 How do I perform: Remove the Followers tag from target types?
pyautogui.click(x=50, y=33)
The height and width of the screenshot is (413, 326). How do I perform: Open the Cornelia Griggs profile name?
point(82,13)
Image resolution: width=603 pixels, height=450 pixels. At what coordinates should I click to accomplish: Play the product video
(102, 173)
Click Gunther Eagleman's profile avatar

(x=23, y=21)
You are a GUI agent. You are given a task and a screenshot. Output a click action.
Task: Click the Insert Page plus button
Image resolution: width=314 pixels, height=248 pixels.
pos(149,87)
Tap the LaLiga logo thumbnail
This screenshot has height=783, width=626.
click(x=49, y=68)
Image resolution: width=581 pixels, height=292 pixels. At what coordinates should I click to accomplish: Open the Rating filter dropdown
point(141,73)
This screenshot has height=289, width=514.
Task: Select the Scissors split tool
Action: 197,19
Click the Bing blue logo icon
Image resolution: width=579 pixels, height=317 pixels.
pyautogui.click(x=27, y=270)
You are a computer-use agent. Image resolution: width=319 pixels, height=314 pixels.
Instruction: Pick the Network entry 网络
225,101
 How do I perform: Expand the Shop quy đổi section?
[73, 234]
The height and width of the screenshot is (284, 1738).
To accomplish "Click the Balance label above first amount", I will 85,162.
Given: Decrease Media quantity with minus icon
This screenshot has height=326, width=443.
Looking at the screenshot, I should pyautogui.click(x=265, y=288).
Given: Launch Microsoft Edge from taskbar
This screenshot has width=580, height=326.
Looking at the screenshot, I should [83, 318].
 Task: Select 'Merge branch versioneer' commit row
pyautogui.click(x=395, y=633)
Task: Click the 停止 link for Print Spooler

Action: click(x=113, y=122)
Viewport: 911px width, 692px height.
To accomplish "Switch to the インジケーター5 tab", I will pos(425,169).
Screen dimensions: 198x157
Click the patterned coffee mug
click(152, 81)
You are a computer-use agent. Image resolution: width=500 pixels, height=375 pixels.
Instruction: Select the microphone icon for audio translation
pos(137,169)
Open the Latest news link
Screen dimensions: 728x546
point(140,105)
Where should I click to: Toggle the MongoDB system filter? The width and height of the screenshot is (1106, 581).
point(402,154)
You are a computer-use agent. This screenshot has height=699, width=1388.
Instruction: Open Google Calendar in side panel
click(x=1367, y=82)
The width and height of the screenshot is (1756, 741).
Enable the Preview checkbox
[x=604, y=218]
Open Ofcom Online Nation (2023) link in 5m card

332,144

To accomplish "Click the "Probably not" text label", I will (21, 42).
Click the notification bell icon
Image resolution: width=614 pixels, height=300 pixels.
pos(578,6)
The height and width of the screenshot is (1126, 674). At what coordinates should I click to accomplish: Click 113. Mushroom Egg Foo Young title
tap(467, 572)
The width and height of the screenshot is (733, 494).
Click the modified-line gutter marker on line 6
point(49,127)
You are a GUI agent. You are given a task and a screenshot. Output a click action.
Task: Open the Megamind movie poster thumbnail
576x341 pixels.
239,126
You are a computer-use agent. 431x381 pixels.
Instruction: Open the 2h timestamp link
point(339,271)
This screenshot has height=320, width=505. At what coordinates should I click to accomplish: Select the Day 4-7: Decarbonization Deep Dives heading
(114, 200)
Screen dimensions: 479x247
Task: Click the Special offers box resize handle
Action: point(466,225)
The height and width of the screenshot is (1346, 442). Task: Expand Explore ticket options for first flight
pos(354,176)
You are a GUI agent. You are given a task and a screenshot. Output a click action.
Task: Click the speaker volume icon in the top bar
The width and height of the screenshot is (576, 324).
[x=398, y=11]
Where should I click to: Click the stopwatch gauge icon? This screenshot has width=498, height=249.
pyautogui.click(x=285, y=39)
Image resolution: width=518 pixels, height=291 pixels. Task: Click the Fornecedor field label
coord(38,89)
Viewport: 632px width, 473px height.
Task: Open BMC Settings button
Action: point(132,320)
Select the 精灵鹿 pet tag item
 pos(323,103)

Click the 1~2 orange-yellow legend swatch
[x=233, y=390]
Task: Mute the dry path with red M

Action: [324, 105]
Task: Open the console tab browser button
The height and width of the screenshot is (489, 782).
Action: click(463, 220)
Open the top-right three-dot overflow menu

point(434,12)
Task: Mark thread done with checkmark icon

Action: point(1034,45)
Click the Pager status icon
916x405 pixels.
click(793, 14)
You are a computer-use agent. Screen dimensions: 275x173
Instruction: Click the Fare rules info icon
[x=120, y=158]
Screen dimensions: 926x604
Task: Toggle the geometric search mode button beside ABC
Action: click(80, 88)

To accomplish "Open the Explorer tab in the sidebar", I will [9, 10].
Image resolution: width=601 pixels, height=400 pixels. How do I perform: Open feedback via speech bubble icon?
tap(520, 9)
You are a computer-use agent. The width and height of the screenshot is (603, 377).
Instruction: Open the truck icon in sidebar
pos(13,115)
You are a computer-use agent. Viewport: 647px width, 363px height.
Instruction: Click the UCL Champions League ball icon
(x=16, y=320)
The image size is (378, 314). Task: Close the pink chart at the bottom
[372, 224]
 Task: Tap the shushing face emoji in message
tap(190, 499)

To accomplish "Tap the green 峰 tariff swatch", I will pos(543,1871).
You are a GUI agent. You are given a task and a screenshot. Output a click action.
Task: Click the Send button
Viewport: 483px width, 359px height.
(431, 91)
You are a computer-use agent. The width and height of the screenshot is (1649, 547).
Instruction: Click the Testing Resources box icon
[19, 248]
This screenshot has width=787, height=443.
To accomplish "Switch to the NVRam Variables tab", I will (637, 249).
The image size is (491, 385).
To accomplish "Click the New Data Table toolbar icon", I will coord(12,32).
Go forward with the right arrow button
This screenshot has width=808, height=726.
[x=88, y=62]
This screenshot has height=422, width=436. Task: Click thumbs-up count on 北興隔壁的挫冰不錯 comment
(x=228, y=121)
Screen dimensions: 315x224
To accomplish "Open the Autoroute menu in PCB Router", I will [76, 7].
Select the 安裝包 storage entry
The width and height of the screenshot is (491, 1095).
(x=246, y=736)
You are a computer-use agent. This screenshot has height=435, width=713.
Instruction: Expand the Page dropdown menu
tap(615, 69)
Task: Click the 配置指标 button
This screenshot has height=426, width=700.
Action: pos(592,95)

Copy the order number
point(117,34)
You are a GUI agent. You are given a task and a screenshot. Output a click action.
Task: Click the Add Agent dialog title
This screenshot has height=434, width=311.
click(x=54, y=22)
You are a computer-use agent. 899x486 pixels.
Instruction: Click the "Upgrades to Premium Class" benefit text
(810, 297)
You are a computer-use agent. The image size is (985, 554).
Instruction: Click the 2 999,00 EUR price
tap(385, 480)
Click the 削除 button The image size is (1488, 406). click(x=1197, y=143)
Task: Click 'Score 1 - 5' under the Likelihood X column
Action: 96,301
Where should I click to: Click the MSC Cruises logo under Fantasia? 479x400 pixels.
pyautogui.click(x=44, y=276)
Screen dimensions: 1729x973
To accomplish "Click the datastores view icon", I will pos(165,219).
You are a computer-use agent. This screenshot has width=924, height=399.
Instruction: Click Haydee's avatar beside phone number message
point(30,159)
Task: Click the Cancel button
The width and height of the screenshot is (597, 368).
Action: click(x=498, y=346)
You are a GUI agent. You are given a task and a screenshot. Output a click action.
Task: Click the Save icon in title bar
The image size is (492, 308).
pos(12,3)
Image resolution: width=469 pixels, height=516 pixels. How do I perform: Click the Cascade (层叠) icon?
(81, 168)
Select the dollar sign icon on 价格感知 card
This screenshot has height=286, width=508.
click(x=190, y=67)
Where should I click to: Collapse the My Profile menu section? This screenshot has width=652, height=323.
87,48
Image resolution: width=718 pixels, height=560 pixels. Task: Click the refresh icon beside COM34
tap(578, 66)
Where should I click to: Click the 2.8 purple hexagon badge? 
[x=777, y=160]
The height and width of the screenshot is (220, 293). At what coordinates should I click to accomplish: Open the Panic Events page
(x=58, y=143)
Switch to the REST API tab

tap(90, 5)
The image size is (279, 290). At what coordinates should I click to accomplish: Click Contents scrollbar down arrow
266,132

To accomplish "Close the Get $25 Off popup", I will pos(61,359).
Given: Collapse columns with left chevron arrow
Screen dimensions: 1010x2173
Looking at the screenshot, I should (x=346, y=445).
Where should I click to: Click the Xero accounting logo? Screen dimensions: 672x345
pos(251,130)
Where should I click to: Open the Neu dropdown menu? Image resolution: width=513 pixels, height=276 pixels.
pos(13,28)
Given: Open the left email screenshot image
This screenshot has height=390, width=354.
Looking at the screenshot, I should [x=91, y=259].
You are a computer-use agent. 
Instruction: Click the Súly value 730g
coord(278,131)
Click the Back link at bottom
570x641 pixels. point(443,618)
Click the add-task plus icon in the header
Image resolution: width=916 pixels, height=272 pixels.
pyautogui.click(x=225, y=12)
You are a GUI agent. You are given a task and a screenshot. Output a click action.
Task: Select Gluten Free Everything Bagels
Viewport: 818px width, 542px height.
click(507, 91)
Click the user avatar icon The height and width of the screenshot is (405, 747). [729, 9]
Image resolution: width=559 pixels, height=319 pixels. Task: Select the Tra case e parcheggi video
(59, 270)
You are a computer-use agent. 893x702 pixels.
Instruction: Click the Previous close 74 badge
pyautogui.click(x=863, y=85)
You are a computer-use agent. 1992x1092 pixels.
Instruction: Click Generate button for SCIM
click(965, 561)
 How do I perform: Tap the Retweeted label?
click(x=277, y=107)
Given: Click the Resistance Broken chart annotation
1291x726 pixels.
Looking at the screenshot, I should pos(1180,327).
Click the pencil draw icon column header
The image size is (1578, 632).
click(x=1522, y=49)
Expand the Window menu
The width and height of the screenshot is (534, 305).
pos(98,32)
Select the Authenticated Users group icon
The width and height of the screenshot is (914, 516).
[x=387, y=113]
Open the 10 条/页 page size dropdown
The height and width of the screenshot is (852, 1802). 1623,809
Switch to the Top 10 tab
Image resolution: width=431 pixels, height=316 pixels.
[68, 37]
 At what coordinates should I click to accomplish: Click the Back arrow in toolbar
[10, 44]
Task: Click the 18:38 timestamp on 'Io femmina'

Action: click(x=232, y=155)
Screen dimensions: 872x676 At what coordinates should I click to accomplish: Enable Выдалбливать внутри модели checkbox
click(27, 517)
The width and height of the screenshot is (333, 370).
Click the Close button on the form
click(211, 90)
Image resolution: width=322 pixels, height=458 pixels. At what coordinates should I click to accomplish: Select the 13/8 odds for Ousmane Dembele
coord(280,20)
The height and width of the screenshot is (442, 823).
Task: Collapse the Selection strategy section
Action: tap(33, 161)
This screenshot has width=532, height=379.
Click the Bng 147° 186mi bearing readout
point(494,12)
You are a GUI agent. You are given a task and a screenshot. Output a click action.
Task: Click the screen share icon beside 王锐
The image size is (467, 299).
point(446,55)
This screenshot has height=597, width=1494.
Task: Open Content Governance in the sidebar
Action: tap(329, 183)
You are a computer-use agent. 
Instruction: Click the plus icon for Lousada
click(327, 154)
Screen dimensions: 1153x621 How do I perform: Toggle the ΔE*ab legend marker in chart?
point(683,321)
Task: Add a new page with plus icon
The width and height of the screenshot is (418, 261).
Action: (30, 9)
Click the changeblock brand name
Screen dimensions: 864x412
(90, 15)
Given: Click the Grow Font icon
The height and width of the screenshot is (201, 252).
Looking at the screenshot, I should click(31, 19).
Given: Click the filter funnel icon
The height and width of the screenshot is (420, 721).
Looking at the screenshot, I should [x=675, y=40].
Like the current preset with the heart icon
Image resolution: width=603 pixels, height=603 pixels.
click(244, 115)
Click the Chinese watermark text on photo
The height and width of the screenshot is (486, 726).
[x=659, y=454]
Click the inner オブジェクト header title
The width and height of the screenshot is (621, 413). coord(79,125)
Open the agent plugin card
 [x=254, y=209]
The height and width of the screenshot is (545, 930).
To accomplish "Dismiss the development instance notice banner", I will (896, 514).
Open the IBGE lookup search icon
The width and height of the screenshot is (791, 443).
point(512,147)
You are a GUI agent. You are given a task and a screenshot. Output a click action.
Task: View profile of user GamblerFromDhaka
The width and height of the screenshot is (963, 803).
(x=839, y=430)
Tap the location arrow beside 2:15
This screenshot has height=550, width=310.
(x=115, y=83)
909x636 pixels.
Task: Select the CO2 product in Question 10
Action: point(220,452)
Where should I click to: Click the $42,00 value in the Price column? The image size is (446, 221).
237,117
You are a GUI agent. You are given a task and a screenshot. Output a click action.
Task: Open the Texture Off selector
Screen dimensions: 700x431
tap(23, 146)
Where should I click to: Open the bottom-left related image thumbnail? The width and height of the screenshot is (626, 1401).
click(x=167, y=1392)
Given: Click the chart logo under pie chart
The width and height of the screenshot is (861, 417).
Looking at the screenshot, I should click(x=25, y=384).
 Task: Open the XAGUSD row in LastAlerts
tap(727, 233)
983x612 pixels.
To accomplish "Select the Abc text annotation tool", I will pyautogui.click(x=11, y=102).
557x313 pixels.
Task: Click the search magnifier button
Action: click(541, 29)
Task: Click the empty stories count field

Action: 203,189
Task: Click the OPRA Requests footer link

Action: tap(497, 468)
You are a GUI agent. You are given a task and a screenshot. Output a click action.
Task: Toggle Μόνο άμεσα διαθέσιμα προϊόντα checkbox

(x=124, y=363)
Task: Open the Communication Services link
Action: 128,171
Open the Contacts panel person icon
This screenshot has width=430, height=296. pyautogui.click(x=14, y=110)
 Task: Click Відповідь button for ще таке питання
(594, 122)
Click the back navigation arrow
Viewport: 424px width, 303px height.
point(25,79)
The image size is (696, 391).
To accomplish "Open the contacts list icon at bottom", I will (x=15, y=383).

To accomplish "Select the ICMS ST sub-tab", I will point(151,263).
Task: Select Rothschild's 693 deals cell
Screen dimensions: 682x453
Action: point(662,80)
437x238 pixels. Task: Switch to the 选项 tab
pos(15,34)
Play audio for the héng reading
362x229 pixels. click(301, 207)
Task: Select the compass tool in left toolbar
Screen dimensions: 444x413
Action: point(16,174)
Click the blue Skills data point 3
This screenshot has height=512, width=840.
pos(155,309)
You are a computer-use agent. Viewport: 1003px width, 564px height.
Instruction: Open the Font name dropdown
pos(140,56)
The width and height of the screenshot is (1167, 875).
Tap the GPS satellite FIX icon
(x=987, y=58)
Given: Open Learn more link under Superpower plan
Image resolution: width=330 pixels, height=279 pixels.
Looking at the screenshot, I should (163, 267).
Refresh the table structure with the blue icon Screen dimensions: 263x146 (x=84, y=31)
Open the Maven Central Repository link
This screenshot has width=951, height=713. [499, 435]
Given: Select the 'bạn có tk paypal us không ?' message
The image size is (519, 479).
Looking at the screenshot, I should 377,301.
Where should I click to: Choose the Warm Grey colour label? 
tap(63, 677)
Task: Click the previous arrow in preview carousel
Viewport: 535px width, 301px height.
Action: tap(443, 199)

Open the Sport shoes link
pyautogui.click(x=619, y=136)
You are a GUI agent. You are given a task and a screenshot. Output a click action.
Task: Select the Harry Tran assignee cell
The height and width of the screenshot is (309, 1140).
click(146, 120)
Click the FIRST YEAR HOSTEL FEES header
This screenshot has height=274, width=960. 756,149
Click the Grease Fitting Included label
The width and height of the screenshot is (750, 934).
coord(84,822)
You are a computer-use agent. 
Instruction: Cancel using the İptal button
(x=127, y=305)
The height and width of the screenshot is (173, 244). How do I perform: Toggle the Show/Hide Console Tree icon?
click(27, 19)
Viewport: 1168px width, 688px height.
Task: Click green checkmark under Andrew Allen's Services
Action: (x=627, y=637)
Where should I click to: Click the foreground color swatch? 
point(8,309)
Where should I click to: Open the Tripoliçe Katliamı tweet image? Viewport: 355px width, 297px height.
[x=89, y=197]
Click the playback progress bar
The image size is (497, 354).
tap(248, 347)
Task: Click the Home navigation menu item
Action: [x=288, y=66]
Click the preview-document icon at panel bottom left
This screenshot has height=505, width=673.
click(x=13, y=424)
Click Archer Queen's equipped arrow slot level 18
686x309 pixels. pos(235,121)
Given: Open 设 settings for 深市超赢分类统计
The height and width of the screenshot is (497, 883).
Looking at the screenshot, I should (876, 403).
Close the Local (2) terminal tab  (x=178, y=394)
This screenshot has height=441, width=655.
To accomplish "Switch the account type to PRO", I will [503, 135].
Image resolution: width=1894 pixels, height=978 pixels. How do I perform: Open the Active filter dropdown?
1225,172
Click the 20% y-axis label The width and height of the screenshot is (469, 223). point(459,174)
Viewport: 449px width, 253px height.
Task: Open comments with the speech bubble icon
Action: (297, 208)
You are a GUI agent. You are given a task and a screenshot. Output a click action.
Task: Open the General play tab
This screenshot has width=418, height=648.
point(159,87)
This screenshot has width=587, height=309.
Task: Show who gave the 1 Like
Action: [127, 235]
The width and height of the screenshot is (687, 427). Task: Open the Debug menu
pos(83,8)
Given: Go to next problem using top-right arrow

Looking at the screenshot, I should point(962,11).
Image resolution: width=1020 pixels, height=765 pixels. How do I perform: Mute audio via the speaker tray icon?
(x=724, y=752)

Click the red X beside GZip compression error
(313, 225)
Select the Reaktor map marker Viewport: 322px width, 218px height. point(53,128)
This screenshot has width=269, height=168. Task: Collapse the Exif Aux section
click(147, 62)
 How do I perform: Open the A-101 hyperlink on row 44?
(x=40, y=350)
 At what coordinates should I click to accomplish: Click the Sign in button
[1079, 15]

▸ **The task**
From the listing, copy each line containing the word "blue".

▸ **Written response**
Click the Bing blue logo icon
Click the blue Skills data point 3
Refresh the table structure with the blue icon Screen dimensions: 263x146 (x=84, y=31)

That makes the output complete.